20) Zandile Keebine - Founder and CEO of GirlCode

Zandile Keebine is the founder and CEO of GirlCode, a non-profit organization dedicated to women’s empowerment through technology.

Several young women in Africa have been inspired by the initiative since its start. The GirlCode Digital Academy, the GirlCoder Club, the GirlCode Accelerator Program, and the GirlCode Incubator project were all launched in 2018.

The GirlCode SMME accelerator is a fast-growing initiative for female-owned tech businesses.

She is also the founder and CEO of Empower Xx, a tech placement firm that assists women in obtaining some of the most sought-after STEM professions available.

21) Fara Ashiru Jituboh - Co-founder, CEO/CTO of Okra

Fara Ashiru Jituboh is the co-founder and CEO/CTO of Okra, Inc., a fintech Nigerian-based startup that allows for the exchange of real-time financial information between customers, applications, and banks.

She is a software engineer and entrepreneur with over 10 years of scaling products in more than 20 programming languages. With expertise in over 20 programming languages, Fara has worked with top businesses and tech-focused firms including Canva, TechHustle, Sana Benefits, and Dorsata.

She started her professional career with BMW, leading the effort in the design and creation of the interactive map for the BMW Museum. She has also worked with JP Morgan Chase, Fidelity Investments and Daimler Mercedes Benz.

Fara also served as a Co-Founder and CTI of Shixels Studios, where she led the design and development of core technology for multiple clients including Airtel, AXA Mansard, RenMoney, MTech, Sanofi Pharmaceuticals and Nestoil.

22) Eva Barasa - Valley Hub Ltd

Eva Barassa is the founder of Valley hub - a product that enables retail businesses with a digital supply chain to manage and build their business brand easily by leveraging technology.

Valley Hub also allows retail businesses to track their current performance and set goals for their financial returns as well as track the progress of your business.

For a continent that has the highest rate of female entrepreneurs - at 27%, it is odd to find out that only 9% of tech startups in Africa have females in their founding team.

Maybe because in Africa, female entrepreneurs tend to confine themselves to the traditionally female sectors, not because of a lack of skills or access to capital, but rather social factors and conformity to social norms.  For the longest time, “tech” has been dubbed “a man’s world”  similar to fields like Engineering.

However, we are beginning to see an increasing number of African women are taking the lead in the technology space, bringing with them a whole host of meaningful innovations and thought-leading ideologies that promise to impact the development of the continent.

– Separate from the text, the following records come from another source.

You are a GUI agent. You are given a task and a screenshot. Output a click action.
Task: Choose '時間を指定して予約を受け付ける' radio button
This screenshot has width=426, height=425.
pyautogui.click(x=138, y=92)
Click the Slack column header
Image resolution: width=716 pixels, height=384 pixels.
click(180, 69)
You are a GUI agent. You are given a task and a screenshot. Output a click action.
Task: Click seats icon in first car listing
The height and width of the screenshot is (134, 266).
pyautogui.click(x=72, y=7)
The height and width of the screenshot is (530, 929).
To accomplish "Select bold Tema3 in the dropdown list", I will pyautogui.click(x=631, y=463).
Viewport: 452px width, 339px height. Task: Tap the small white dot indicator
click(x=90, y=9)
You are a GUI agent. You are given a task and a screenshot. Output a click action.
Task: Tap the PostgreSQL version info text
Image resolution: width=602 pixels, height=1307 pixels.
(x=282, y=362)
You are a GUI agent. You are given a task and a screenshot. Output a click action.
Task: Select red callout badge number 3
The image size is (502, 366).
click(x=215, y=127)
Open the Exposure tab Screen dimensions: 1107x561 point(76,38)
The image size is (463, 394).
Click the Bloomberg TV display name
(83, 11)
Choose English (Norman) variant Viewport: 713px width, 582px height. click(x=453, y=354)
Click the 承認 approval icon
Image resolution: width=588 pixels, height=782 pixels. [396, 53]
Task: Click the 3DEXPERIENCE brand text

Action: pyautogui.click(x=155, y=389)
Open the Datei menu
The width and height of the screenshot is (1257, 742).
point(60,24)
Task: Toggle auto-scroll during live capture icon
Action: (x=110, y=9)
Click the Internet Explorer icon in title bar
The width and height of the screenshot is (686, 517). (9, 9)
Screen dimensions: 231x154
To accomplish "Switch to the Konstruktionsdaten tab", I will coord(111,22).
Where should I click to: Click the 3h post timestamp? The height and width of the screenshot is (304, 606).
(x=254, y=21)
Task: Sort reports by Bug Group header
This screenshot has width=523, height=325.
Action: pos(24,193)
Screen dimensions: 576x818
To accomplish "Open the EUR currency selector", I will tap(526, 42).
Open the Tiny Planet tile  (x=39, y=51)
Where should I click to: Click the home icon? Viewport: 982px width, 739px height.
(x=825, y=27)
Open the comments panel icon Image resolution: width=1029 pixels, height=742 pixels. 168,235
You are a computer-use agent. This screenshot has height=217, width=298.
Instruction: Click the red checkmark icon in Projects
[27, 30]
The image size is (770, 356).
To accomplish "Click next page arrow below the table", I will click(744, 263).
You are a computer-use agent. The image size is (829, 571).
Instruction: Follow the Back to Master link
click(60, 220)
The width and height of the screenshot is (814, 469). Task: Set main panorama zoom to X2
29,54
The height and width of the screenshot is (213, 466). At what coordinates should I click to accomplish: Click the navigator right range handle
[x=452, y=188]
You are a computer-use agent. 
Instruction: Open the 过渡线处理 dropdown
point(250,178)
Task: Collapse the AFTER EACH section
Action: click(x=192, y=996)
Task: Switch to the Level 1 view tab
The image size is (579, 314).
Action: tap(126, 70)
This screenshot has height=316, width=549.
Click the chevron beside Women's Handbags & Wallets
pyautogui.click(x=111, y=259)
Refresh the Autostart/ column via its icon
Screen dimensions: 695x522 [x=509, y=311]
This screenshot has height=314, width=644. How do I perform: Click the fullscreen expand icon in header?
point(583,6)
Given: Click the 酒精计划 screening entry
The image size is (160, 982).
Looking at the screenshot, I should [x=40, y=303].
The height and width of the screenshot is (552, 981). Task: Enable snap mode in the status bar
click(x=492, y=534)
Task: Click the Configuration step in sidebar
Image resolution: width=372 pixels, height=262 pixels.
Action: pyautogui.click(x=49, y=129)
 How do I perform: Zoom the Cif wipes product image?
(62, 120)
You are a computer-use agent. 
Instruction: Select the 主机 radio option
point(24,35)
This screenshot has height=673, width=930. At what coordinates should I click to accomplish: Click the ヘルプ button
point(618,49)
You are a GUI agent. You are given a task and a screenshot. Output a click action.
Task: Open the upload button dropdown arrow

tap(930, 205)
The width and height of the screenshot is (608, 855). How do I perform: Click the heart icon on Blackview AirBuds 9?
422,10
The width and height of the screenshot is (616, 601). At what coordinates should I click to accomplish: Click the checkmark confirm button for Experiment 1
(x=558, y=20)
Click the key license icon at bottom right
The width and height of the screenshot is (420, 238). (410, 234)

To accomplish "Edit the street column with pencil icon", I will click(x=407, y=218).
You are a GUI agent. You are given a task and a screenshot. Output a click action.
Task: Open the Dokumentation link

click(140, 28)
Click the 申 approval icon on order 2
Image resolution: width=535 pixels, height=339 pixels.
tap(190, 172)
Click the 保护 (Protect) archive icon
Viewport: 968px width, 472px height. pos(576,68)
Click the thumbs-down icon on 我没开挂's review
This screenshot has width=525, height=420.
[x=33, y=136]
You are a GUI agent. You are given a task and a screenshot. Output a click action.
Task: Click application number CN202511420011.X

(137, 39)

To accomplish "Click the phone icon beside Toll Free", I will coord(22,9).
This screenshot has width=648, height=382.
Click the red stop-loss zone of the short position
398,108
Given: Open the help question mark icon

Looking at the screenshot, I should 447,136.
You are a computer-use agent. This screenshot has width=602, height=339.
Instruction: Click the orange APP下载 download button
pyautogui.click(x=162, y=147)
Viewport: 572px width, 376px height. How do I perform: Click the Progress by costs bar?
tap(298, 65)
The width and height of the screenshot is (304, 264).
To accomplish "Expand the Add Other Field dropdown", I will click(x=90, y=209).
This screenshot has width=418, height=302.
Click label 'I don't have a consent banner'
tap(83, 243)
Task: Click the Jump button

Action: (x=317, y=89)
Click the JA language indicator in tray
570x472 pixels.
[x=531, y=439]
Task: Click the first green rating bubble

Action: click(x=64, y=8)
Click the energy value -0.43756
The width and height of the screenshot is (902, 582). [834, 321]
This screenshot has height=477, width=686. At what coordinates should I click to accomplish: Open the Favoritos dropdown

In this article, we celebrate 22 women breaking the bias in the African tech startup space.

As with the theme of the IWD campaign for 2022, #BreakTheBias, it is time to break the biases that hold women back from advancing in their careers. These kinds of stereotypes do not serve society. Leadership roles are supposed to represent the diversity of the humanity they are designed to serve. To succeed in breaking the bias requires a concerted effort from both women and men in the workplace – in creating an enabling work environment for talented women to thrive in their careers.